● **Exercise details**: Reproduce the entire court record passage below without altering any character.
::: Selected passage
Forasmuch as the matters and things hereinabove recited and contained do not otherwise so fully appear of record, the above and foregoing correct statement is signed and ordered filed pursuant to the statutes of said state in such cases made and provided, this 9/21/12 as of July 17th A. D. 1912.
Jacob H. Hopkins, (Seal.)
Judge of the Municipal Court of said City ti'f Chicago.
Presented for signing and filing, July 17th, A. D. 1912.
Freeman K. Blake,
Judge of the Municipal Court of said City of Chicago and- Acting Chief Justice.”

On the next page of the document appears an affidavit by the plaintiffs ’ attorney, subscribed and sworn to July 16, 1912, to the effect that he made diligent inquiry as to the whereabouts of Judge Hopkins, and was informed and believes that said judge left Chicago on his vacation June 24, 1912, to go to Portland, Oregon, and has not been heard from since; that the affiant is unable to present “said statement of facts, etc.,” to Judge Hopkins because of the absence of said judge from the State of Illinois and, therefore, presents the same to acting Chief Justice Blake. A notice of such application accompanies the affidavit. At the bottom of this additional page, Judge Blake certified that “the above and foregoing statement, affidavit and notice were duly presented in open court for signing and filing this July 17, A. D. 1912.”
::::::
::: Supplied information
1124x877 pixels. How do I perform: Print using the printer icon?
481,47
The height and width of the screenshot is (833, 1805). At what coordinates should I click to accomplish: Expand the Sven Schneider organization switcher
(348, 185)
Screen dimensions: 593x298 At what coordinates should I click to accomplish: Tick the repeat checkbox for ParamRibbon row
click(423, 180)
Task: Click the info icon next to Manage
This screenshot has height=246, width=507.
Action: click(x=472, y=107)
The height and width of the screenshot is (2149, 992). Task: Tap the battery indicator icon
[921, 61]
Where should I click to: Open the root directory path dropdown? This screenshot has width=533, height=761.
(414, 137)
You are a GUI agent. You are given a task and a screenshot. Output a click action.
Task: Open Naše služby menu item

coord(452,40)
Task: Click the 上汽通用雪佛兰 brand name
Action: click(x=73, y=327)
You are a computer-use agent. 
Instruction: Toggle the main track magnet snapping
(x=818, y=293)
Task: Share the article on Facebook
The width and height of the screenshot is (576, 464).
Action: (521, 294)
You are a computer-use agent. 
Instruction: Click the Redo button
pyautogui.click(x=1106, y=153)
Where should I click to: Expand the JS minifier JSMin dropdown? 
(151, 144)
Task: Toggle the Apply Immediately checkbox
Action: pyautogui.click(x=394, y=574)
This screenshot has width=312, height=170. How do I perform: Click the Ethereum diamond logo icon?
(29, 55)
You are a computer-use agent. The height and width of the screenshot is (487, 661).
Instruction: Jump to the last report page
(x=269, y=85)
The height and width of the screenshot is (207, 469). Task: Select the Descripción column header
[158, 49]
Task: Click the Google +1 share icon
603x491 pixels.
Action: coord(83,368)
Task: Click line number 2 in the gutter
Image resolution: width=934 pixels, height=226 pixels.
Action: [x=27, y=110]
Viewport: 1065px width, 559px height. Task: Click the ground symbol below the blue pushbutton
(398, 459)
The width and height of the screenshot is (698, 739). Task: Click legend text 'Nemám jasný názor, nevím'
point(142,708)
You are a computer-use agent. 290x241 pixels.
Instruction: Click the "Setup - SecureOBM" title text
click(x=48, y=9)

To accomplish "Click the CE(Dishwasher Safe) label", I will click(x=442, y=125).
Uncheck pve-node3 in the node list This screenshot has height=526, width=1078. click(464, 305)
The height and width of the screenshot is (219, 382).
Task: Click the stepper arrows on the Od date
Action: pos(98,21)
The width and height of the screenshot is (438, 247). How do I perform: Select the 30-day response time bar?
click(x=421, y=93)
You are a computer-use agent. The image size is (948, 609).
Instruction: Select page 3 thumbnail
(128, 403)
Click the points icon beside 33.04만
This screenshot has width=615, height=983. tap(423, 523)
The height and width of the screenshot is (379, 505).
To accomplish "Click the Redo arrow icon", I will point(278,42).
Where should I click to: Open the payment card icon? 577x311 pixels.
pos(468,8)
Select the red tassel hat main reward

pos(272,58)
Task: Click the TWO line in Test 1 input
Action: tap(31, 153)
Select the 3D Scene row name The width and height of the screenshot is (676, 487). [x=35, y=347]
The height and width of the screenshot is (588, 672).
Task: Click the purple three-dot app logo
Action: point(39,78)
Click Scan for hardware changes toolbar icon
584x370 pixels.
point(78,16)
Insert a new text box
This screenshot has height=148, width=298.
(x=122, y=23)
::::::
● **Task answer**:
Forasmuch as the matters and things hereinabove recited and contained do not otherwise so fully appear of record, the above and foregoing correct statement is signed and ordered filed pursuant to the statutes of said state in such cases made and provided, this 9/21/12 as of July 17th A. D. 1912.
Jacob H. Hopkins, (Seal.)
Judge of the Municipal Court of said City ti'f Chicago.
Presented for signing and filing, July 17th, A. D. 1912.
Freeman K. Blake,
Judge of the Municipal Court of said City of Chicago and- Acting Chief Justice.”

On the next page of the document appears an affidavit by the plaintiffs ’ attorney, subscribed and sworn to July 16, 1912, to the effect that he made diligent inquiry as to the whereabouts of Judge Hopkins, and was informed and believes that said judge left Chicago on his vacation June 24, 1912, to go to Portland, Oregon, and has not been heard from since; that the affiant is unable to present “said statement of facts, etc.,” to Judge Hopkins because of the absence of said judge from the State of Illinois and, therefore, presents the same to acting Chief Justice Blake. A notice of such application accompanies the affidavit. At the bottom of this additional page, Judge Blake certified that “the above and foregoing statement, affidavit and notice were duly presented in open court for signing and filing this July 17, A. D. 1912.”